Source records
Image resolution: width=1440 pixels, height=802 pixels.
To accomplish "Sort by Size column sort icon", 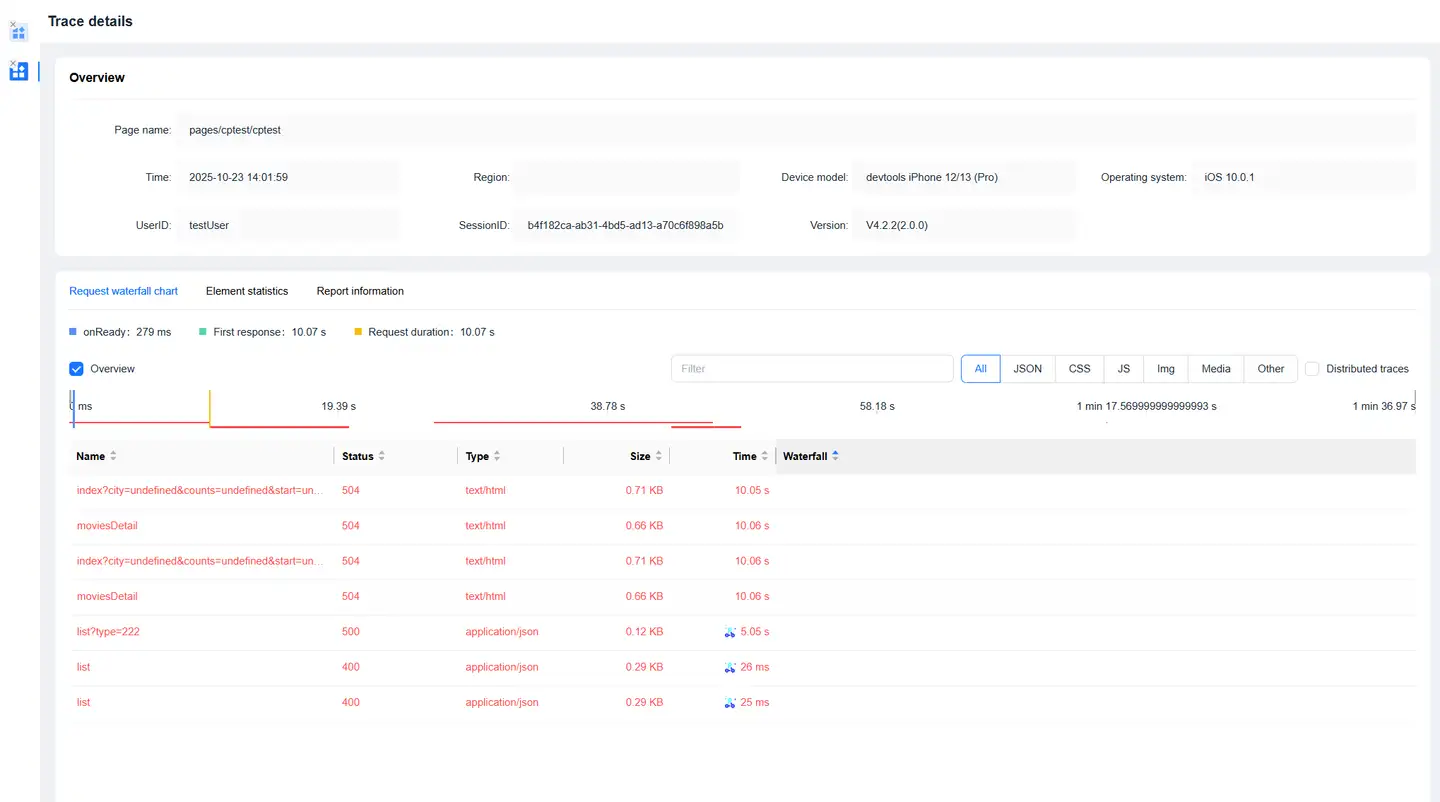I will click(658, 456).
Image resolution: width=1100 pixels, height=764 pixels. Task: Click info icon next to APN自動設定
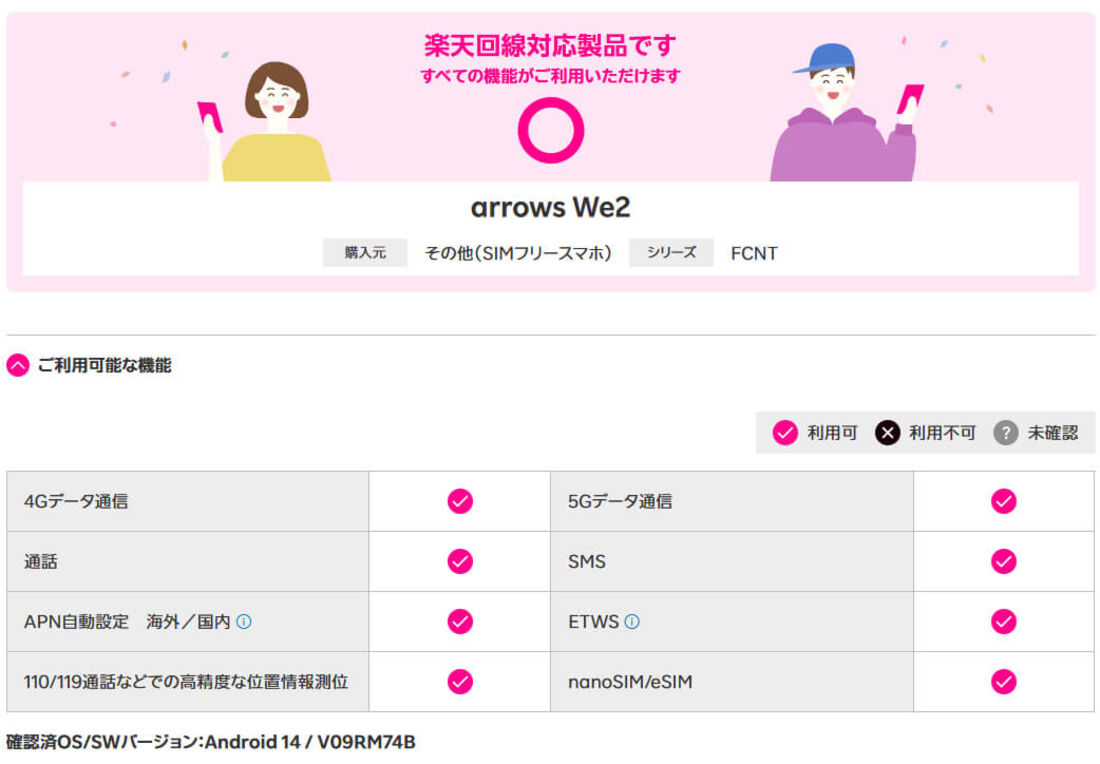click(x=244, y=622)
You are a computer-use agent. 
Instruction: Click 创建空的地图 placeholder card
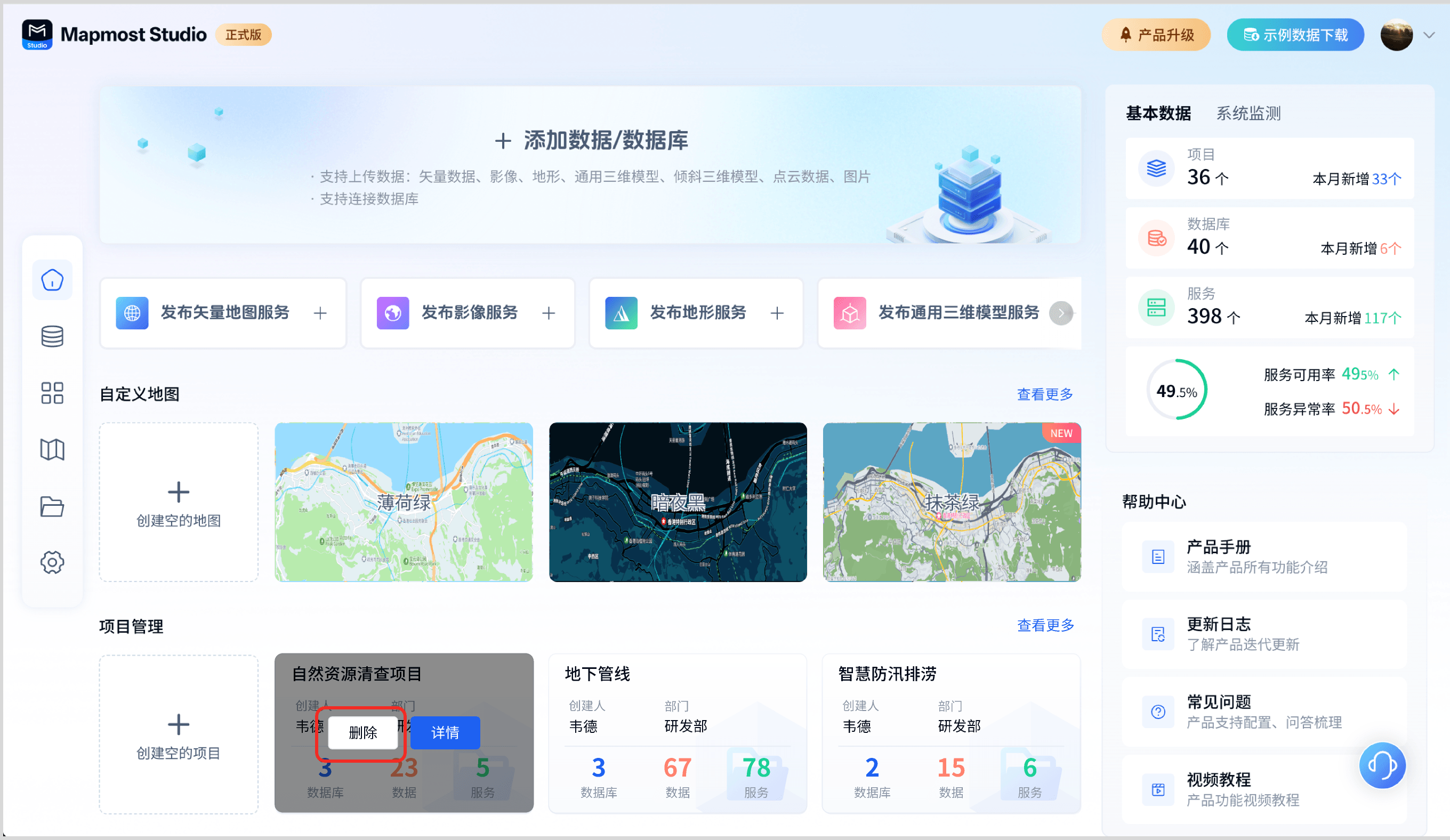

Written instruction
Rewrite the entries starting at the line containing "You are a computer-use agent." and ending at the last entry, changing "placeholder card" to "placeholder tile" and keeping everything else the same. Leave the pictures out of your answer.

Solution for this exercise
You are a computer-use agent. 
Instruction: Click 创建空的地图 placeholder tile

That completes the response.